Chief Justice Smith's investiture is set for April 12

April 8, 2004

James W. Smith Jr. will take the oath of office as chief justice of the Mississippi Supreme Court at 10:30 a.m. on Monday, April 12. The investiture ceremony will be held in Room 216 of the Capitol, in the Old Supreme Court Chambers.

Gov. Haley Barbour will be the keynote speaker. Lt. Gov. Amy Tuck and Richard Roberts, president of the Mississippi Bar, will also speak.

Presiding Justice William L. Waller Jr., the second longest serving member of the Supreme Court, will administer the oath of office.

Chief Justice Smith is expected to use his investiture speech to talk about his objectives.

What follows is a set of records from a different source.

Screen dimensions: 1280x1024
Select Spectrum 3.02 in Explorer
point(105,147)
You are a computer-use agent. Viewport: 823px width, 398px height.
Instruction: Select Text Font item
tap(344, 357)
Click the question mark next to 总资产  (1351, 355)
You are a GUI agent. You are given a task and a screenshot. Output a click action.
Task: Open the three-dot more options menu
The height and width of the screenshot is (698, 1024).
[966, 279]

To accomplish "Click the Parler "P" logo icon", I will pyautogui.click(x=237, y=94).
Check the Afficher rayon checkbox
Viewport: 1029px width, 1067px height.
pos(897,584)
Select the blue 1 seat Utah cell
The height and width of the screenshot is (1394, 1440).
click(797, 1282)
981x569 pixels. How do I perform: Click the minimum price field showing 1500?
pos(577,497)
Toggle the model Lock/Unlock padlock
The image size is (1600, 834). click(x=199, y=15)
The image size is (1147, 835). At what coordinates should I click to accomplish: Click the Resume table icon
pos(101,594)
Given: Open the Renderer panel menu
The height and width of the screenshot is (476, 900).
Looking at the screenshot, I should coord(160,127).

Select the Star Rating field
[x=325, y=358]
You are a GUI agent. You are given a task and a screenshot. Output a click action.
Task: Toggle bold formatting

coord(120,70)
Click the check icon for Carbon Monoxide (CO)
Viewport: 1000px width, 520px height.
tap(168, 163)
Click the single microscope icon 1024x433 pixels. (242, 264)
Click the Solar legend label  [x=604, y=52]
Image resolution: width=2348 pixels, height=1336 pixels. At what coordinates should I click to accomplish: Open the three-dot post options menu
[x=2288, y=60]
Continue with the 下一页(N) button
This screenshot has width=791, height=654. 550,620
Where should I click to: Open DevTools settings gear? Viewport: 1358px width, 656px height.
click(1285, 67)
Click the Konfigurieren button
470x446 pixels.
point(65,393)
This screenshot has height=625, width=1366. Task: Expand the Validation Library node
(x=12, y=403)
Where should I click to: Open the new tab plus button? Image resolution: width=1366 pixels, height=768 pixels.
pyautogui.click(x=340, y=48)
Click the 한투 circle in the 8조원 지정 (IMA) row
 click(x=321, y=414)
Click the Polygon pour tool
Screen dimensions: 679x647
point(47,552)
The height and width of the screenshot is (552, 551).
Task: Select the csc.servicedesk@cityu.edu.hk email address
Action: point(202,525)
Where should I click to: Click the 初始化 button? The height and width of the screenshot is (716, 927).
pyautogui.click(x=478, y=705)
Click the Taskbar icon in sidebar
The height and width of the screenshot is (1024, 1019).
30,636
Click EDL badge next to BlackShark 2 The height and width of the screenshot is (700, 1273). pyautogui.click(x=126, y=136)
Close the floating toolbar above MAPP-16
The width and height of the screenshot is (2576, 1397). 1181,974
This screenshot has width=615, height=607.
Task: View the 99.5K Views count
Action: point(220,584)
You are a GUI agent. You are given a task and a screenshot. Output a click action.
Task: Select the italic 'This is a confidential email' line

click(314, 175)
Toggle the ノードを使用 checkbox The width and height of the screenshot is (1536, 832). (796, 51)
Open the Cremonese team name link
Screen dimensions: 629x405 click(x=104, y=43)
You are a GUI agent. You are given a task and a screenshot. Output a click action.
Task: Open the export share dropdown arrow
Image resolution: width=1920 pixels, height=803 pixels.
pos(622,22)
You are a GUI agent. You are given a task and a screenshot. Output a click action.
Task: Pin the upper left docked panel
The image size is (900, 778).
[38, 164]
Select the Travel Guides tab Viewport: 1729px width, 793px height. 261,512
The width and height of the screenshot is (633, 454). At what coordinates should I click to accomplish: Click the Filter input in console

"I intend to focus on restoring integrity to the judiciary statewide," Chief Justice Smith said.

"I intend for the court to function with intellectual honesty and focus on timely decisions with total elimination of the court's backlog," Chief Justice Smith said.

Brief introductions and remarks will be offered by Presiding Justices Waller and Kay Cobb and Justices Chuck Easley, George C. Carlson Jr., James E. Graves Jr. and Jess H. Dickinson.

The invocation will be offered by Rev. Jerry W. Dillon of Parkway Pentecostal Church in Madison. Colors will be posted by Boy Scout Troop 300 from the Reservoir. Rankin County Court Judge Kent McDaniel will sing the National Anthem. Justice Smith's daughter, Shannon Smith Eaves, will do a ballet performance. Rev. Tim Muse of Brandon Presbyterian Church will give the benediction.

Chief Justice Smith began his duties as chief justice on April 1. He succeeded Edwin L. Pittman, who retired March 31.

The Supreme Court chief justice is the chief administrative officer of the state court system. The justice who has served longest on the court holds the office of chief justice. Chief Justice Smith was first elected to the Supreme Court in 1992 and took office in January 1993.

Chief Justice Smith, 60, lives in Rankin County. He was born in Louisville and grew up in Pelahatchie. He attended Hinds Junior College, now Hinds Community College. He earned a Bachelor of Science degree in history and political science from the University of Southern Mississippi. In 1972, he earned his Juris Doctorate from Jackson School of Law, now the Mississippi College School of Law. He was admitted to the practice of law that same year. He practiced law with Billy G. Bridges, now a member of the Court of Appeals, attorney Paul Henderson and Alfred G. Nicols, now a U.S. Magistrate Judge.

He earned his law degree while serving as principal of Pearl Junior High School. He earned a master's degree in education administration from Mississippi College in 1973.

He was Pearl city prosecuting attorney 1973-1980. He served as Rankin County prosecuting attorney in 1976. He was appointed district attorney for the 20th Circuit Court District of Rankin and Madison counties in 1977. He continued to serve in that position until Gov. William Winter appointed him as Rankin County Court Judge in 1982.